*CHALLENGE:*
Retype the listing from the line with "You are a computer-use agent. 1619x1142" up to and including the line with "click(x=538, y=241)", reproducing each line character for character.

*GIVEN RECORDS:*
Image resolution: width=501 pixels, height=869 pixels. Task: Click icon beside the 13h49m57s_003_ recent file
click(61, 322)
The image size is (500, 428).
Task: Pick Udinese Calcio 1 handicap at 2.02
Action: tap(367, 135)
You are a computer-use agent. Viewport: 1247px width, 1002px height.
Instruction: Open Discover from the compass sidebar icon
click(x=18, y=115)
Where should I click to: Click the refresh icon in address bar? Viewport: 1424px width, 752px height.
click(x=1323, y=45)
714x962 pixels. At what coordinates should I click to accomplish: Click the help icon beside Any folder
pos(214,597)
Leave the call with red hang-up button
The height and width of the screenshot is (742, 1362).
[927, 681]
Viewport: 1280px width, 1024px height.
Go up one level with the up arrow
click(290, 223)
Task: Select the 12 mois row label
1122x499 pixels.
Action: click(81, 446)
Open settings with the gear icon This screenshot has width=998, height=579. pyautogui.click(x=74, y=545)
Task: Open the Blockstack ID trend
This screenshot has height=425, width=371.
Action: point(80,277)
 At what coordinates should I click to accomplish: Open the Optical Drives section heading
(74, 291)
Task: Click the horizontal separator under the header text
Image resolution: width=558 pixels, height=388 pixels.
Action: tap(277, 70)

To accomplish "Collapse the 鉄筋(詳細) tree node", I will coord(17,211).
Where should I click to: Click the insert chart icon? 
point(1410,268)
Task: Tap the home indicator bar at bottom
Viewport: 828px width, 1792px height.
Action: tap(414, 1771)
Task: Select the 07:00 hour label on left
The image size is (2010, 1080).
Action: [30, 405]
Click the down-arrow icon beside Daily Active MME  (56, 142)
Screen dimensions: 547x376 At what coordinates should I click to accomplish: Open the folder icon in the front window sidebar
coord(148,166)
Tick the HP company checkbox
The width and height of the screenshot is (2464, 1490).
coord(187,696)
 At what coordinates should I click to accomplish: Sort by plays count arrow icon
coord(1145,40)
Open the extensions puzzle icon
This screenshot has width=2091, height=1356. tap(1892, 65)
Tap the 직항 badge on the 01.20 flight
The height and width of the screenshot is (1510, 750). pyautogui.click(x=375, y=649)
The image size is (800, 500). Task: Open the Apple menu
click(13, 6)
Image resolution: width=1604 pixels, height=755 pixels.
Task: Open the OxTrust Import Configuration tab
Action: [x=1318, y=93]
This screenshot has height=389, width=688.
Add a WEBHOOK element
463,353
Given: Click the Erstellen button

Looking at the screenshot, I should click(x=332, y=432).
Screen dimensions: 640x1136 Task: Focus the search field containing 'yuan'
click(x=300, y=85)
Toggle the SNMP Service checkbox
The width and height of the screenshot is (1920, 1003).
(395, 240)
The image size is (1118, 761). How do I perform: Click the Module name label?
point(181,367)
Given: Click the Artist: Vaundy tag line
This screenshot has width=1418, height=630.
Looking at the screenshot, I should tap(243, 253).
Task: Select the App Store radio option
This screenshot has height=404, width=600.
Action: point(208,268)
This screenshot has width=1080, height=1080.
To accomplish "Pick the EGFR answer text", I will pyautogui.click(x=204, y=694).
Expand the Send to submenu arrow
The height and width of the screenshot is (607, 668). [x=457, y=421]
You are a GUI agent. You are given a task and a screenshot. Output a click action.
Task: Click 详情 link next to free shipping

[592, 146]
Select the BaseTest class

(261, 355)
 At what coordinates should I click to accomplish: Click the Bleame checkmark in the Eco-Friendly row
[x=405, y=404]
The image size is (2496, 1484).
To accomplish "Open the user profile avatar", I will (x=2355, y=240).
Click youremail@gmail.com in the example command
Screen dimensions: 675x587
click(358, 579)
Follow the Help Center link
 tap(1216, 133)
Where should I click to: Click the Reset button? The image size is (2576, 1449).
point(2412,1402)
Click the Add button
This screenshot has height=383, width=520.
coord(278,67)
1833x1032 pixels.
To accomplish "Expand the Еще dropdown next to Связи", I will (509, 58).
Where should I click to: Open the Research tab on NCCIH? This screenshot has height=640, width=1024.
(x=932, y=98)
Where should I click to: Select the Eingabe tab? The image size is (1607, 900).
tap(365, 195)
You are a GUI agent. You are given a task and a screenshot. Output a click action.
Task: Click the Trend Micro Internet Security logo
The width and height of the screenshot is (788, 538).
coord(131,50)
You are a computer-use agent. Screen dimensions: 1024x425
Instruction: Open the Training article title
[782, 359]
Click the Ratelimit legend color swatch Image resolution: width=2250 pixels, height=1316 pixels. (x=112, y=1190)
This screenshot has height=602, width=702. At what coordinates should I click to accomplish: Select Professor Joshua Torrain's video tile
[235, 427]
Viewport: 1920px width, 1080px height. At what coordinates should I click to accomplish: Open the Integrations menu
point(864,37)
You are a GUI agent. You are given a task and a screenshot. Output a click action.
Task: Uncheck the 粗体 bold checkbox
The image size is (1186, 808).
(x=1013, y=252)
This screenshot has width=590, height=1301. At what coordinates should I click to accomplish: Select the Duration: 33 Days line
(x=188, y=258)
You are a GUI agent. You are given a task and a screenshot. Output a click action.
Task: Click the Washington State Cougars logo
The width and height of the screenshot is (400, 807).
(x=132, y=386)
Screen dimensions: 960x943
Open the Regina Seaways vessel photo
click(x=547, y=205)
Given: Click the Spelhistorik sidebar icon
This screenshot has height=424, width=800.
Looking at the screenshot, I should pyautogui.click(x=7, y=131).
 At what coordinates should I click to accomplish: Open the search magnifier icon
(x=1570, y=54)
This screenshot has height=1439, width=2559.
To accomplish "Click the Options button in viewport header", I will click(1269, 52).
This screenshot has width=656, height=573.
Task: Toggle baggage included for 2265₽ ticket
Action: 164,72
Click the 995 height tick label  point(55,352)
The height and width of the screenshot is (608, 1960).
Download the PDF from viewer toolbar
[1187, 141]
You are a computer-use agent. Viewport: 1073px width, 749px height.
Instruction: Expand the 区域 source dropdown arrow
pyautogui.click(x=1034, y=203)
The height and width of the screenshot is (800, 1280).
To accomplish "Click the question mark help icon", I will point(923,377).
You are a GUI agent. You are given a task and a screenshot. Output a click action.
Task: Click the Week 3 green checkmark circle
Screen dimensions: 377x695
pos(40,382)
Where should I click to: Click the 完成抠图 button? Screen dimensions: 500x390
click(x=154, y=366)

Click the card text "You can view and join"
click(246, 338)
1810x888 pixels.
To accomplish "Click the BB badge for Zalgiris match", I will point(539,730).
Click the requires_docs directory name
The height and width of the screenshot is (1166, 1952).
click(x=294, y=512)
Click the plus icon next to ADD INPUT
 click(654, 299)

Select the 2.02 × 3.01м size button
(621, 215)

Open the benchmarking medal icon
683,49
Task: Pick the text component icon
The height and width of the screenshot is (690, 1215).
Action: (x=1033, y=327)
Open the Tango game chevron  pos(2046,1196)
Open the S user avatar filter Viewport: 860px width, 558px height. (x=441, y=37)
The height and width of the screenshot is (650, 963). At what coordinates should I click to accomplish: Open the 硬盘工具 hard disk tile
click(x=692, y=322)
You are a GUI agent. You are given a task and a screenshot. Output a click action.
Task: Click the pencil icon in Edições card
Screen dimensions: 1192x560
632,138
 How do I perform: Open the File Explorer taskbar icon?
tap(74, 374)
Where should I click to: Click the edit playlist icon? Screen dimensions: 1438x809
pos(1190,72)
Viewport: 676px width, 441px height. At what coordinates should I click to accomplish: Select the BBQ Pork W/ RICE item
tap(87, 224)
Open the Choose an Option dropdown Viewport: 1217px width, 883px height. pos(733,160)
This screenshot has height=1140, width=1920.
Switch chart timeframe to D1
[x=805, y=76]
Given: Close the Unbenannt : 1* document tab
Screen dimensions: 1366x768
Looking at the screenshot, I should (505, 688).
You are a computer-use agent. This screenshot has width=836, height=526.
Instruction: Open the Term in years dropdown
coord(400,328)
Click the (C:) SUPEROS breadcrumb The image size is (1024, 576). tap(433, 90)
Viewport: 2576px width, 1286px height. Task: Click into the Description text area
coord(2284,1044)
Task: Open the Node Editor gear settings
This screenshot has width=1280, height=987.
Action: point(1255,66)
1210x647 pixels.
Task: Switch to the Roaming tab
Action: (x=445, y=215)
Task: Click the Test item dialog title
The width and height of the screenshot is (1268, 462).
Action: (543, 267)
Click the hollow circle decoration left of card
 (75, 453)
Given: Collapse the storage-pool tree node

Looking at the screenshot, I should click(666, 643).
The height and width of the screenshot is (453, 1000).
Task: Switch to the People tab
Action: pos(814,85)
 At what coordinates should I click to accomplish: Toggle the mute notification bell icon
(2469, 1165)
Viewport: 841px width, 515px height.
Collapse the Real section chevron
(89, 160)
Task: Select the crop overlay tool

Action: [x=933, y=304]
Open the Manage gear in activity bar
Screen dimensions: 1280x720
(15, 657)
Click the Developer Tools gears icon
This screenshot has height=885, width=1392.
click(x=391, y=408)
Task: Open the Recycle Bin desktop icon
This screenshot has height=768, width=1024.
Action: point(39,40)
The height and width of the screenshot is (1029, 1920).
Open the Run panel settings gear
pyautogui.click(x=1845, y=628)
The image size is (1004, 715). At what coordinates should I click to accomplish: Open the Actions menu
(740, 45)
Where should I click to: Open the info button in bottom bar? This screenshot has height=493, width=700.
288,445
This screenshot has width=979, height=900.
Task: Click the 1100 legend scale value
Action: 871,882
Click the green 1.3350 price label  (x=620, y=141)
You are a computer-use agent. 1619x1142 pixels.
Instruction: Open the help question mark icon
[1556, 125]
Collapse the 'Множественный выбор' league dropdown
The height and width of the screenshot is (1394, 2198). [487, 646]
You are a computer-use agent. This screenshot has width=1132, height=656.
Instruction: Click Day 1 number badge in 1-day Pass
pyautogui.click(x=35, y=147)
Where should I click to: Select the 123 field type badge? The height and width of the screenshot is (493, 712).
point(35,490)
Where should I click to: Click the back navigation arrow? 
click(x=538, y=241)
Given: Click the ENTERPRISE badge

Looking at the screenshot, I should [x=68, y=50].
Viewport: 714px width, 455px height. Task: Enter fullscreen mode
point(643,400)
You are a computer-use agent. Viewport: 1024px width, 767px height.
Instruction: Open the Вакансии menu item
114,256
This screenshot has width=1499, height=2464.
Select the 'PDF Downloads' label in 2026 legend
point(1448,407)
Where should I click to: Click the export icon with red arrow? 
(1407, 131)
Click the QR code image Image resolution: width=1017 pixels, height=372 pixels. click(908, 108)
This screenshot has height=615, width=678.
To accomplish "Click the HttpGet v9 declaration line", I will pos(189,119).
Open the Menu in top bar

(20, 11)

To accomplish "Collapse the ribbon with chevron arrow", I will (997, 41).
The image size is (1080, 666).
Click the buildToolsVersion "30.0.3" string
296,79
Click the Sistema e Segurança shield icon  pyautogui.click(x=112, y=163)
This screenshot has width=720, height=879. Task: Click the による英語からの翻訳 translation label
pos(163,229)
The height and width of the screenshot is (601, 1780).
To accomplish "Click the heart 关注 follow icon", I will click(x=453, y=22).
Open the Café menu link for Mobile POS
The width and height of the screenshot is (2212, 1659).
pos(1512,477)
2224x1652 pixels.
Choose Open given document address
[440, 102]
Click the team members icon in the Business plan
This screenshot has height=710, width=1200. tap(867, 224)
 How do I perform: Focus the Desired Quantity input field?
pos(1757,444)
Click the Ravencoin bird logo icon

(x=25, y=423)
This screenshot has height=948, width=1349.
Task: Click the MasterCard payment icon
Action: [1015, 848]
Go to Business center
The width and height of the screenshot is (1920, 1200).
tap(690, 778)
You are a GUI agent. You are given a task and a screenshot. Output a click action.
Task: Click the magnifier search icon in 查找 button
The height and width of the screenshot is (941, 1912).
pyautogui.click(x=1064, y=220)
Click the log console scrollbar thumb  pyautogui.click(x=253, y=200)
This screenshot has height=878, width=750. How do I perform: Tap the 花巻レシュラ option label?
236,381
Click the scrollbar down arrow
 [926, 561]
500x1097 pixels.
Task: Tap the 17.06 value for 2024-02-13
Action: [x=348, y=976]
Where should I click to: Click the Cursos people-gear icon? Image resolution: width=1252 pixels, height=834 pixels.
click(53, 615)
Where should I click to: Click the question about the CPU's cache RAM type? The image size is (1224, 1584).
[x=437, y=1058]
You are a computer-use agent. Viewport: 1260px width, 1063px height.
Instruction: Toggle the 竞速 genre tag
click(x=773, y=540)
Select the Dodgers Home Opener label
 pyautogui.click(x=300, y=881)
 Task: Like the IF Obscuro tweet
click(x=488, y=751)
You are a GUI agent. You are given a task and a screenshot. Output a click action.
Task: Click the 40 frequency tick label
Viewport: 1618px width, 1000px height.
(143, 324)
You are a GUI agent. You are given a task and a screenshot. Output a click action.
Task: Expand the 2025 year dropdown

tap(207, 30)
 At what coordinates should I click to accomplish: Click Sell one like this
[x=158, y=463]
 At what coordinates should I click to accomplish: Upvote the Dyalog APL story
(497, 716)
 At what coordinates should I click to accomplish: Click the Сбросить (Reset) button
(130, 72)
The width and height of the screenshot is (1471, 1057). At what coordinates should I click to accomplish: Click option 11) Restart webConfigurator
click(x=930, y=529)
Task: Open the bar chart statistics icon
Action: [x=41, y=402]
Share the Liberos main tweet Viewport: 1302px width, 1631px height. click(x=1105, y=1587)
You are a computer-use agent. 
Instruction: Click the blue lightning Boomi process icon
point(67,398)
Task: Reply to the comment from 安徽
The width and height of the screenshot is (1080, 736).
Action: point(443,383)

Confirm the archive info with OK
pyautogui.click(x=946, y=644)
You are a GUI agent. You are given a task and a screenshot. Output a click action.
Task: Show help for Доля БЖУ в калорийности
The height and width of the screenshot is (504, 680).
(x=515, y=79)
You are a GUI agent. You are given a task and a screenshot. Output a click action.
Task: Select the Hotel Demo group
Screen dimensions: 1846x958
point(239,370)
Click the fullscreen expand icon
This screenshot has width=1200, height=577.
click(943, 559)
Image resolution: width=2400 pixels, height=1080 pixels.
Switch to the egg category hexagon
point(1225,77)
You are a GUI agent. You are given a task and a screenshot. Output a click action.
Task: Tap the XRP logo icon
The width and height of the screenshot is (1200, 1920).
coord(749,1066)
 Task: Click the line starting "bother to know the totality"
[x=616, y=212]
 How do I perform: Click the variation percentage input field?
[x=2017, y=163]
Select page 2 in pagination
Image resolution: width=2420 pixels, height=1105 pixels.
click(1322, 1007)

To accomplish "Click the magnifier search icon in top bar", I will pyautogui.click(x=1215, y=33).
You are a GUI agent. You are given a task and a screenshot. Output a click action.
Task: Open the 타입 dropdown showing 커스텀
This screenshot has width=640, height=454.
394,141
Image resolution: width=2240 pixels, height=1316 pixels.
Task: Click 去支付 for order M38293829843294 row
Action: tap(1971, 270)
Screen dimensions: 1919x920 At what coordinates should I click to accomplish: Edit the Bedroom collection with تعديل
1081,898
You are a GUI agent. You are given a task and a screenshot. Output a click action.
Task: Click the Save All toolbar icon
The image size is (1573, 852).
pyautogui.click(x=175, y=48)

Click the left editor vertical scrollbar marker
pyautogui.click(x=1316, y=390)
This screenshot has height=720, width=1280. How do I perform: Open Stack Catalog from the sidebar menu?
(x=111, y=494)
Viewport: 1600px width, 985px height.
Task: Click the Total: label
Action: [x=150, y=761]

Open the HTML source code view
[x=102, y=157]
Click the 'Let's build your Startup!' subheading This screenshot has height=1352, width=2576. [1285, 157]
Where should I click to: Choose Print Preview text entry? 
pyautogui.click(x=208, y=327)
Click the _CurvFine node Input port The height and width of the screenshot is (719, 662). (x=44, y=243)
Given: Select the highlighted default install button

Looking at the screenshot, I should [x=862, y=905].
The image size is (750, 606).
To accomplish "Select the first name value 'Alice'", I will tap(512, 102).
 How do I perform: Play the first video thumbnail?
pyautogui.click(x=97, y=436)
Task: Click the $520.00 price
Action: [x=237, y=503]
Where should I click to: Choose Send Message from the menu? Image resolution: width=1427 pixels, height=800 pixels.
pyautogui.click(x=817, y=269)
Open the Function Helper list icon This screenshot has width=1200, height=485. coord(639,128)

*COMPLETE OUTPUT:*
You are a computer-use agent. 1619x1142 pixels.
Instruction: Open the help question mark icon
[1556, 125]
Collapse the 'Множественный выбор' league dropdown
The height and width of the screenshot is (1394, 2198). [487, 646]
You are a computer-use agent. This screenshot has width=1132, height=656.
Instruction: Click Day 1 number badge in 1-day Pass
pyautogui.click(x=35, y=147)
Where should I click to: Select the 123 field type badge? The height and width of the screenshot is (493, 712).
point(35,490)
Where should I click to: Click the back navigation arrow? 
click(x=538, y=241)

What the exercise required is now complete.